Times staff writer
A new congressional
report endorses the idea of buying heavy-lift airships instead of cargo
jets to get troops and equipment to future wars.
In a report looking at options for
strategic lift, the Congressional Budget Office says airships, such as the
Walrus program that is in its initial development stages, “would be
virtually independent of air bases and would be well suited to deliver
combat-ready troops, along with their vehicles and other equipment,
directly to their destinations.”
The Defense Advanced Research Projects
Agency, DARPA, awarded two contracts in August for the first phase of
Walrus development. The idea, if it works, is to have a hybrid airship
capable of carrying 500 tons over 6,000 miles within a week, without
refueling.
The Walrus is not a traditional blimp.
It would use a combination of lighter-than-air or almost lighter-than-air
characteristics, along with an airfoil-shaped hull that would provide
additional lift.
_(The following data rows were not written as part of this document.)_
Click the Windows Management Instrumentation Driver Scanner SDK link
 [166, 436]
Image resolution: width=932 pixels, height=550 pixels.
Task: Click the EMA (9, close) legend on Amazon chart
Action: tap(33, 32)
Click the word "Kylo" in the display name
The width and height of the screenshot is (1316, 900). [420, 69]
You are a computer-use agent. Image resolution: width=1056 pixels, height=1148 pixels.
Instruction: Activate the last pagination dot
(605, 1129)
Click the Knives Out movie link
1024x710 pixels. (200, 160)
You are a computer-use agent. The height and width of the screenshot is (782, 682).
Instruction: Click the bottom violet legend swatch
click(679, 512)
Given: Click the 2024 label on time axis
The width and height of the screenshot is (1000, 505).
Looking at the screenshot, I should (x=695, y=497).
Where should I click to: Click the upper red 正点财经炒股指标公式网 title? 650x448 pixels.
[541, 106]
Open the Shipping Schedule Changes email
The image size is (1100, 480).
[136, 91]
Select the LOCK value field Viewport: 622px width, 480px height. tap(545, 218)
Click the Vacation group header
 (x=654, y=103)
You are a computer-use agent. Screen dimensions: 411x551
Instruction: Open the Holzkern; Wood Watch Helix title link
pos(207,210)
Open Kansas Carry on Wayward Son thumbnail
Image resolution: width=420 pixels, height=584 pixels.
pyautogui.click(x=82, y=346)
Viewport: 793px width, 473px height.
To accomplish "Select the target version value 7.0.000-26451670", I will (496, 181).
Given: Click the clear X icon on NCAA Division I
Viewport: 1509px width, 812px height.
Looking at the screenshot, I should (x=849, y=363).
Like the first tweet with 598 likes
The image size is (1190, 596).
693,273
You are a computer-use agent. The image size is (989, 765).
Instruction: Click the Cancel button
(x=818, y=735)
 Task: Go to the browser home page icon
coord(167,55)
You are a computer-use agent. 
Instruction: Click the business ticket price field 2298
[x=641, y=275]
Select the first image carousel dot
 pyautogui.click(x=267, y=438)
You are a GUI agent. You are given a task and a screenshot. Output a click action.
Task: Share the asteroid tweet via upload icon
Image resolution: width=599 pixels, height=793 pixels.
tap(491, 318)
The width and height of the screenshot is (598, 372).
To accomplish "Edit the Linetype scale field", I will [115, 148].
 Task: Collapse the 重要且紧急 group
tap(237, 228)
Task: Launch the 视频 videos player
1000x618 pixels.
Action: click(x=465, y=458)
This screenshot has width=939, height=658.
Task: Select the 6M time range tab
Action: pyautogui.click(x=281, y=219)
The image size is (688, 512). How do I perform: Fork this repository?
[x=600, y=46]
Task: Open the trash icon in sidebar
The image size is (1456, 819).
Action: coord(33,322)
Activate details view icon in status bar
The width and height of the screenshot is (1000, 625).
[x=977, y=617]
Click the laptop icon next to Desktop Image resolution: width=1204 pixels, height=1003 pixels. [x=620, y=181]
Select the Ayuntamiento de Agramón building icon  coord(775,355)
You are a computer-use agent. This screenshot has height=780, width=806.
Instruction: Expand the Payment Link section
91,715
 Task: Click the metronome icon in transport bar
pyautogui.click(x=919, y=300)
The aircraft also could have wings.
CBO, a nonpartisan analytical arm of
Congress, likes the heavy-lift airship concept because it could do more
than the airlift aircraft and surge sealift capabilities currently used
when U.S. forces deploy.
“Delivering fully equipped units
straight to their destination would reduce the time that units typically
spend between arriving in a theater and beginning operations,” the report
says. “Although not as prompt as conventional aircraft, hybrid airships
could still begin arriving in the Persian Gulf region from the United
States in about five days, assuming that the units they transported were
ready for loading immediately.”
Fifteen airships could deliver 1,000
tons of cargo a day, three times as much as a fleet of 21 C-17
Globemasters, the report says.
Developing and buying 14 to 16 airships
and operating them for 30 years would cost about $11.3 billion, the report
says.
There are downsides to heavy airships,
the report says. A big disadvantage is that they are vulnerable to
antiaircraft fire because they fly lower and slower than traditional cargo
aircraft.
Those characteristics also might lead
some nations to deny overflight rights they might grant to other, swifter
aircraft.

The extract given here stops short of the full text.